Alheio a isso, o escritório que representa a banda na Inglaterra divulgou as datas e os locais dos shows no Brasil.
Estão programadas nove datas no Brasil, sendo que uma delas, no dia 23 de março, em Porto Alegre, ainda está por confirmar. A abertura da turnê brasileira e sul-americana ocorre no dia 12 de março na casa de espetáculos Via Funchal, em São Paulo. A banda toca no mesmo local nos dois dias seguintes.
Em 16 de março o show é no Metropolitan, no Rio de Janeiro. Dois dias depois, é a vez dos paranaenses assistirem ao Deep Purple no Fórum, de Curitiba. No dia 19 de março, os mineiros terão a banda tocando no Mineirinho. No dia 20, o Deep Purple retorna ao Estado de São Paulo para tocar em Vinhedo, na casa noturna Alder. No dia seguinte, tocam no clube Aramaçã, em Santo André (Grande São Paulo). Finalmente, no dia 23, devem tocar no Viana Auditório, em Porto Alegre (a confirmar). A turnê segue, entre os dias 25 de março e 3 de abril, para a Argentina, Chile e Panamá.
Será a terceira turnê brasileira da banda inglesa, que completou 30 anos de fundação no ano passado.
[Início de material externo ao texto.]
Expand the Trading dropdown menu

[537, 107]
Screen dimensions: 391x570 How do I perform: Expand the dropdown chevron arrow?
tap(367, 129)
O Deep Purple realizou seis shows em São Paulo e no Rio de Janeiro em 1990, trazendo a formação clássica e mais importante Ritchie Blackmore (guitarra), Roger Glover (baixo), Jon Lord (teclados) e Ian Paice
(bateria) desfalcada apenas do vocalista Ian Gillan, substituído por Joe Lynn Turner (ex-Rainbow).
Em 1997, o grupo voltou para mais 20 shows pelo Brasil, desta vez com Gillan no microfone, mas sem o fundador Ritchie Blackmore, substituído por Steve Morse (ex-Dixie Dregs e Kansas). A mesma formação de 1997 virá ao brasil divulgar o CD Abandon e continuar comemorando 30 anos de banda.
Outros shows internacionais correm o risco de cancelamento. Marilyn Manson, programado para tocar em abril, teve sua apresentação adiada indefinidamente. O Rock in Rio 3 ficou para fevereiro de 2000. Os produtores também já acenam com o cancelamento das vindas de Bad Religion, Stratovarius, Hammerfall e Judas Priest.